Although modern American substantive and procedural criminal law is largely codified, some states still explicitly acknowledge the common law roots of contemporary penal legislation. The Florida Criminal Code, for example, provides that "The common law of England in relation to crimes, except so far as the same relates to the modes and degrees of punishment, shall be of full force in this state where there is no existing provision by statute on the subject."[4] With regard to "punishment of common law offenses", the Florida code says, "When there exists no such provision by statute, the court shall proceed to punish such offense by fine or imprisonment, but the fine shall not exceed $500, nor the imprisonment 12 months."[5] The Arizona penal code contains a similar provision, which reads, "The common law only so far as it is consistent with and adapted to the natural and physical conditions of this state and the necessities of the people thereof, and not repugnant to or inconsistent with the Constitution of the United States or the constitution or laws of this state, or established customs of the people of this state, is adopted and shall be the rule of decision in all courts of this state."

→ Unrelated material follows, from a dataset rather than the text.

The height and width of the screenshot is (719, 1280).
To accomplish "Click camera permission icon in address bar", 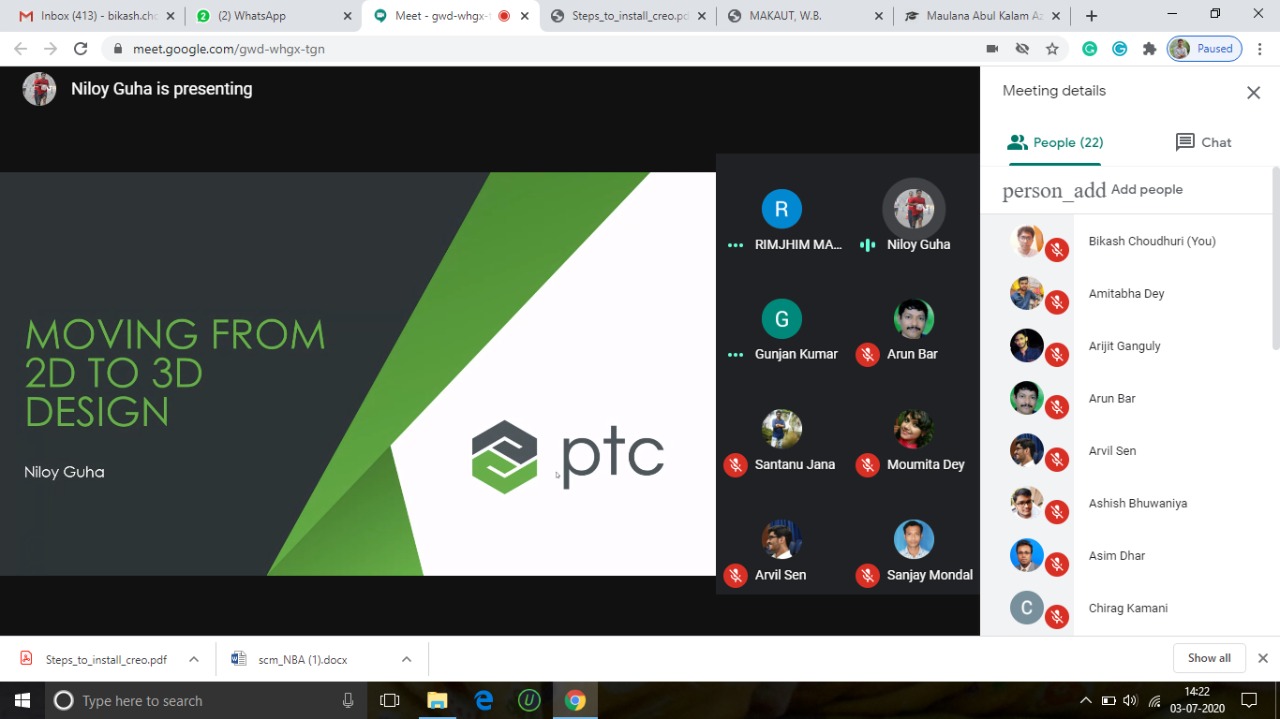I will coord(992,49).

Occasionally individuals are arrested and tried under common law when appropriate statutory provisions are not in place. In 1996, for example, euthanasia advocate Dr. Jack Kevorkian was arrested and tried in Michigan on charges of violating the state’s common law against suicide. After Kevorkian was acquitted, jury foreman Dean Gauthier, told reporters, "We felt there was a lack of evidence regarding the interpretation of the common law."[6]
While Florida and a few other states have passed legislation officially institutionalizing common law principles, most states today – even those which have not done so -- remain common law states. Common law states are jurisdictions in which the principles and precedent of common law continue to hold sway, although they have been greatly augmented with many statutory provisions. In contrast, a handful of states, called code jurisdictions, have enacted legislation which says something to the effect that "no conduct constitutes an offense unless it is a crime or violation under this Code or another statute of this State."[7] Even in most code jurisdictions, however, the principles and strictures of common law are generally reflected in statutes. Similarly, code jurisdictions continue to accept defenses which were traditionally available at common law.
Although common law crimes which have not been codified may be difficult to successfully prosecute today, the American legal system still bears many important characteristics of English common law. Among them are: 1.) application of the common law principle of stare decisis; 2.) guarantees of "due process of law;" 3.) recognition of "the rule of law," and; 4.) the use of juries in important cases in most jurisdictions. Given the continuing significance of each of these principles in the legal system of the United States, our nation remains, in many significant ways, a common-law country.
1. Jeffery, "The Development of Crime in Early English Society."
2. Howard Abadinsky, Law and Justice (Chicago: Nelson-Hall, 1988), p. 6.
3. See William D. Bader, 20 Vermont L. Rev. 5,7 1995.
4. Florida Criminal Code, Chapter 775, Section 1.
5. Florida Criminal Code, Chapter 775, Section 2.
6. Todd Nissen, "Suicide Advocate Kevorkian Acquitted
for Third Time," Reuter on line, May 14, 1996.
7. Model Penal Code, Section 1.05(1).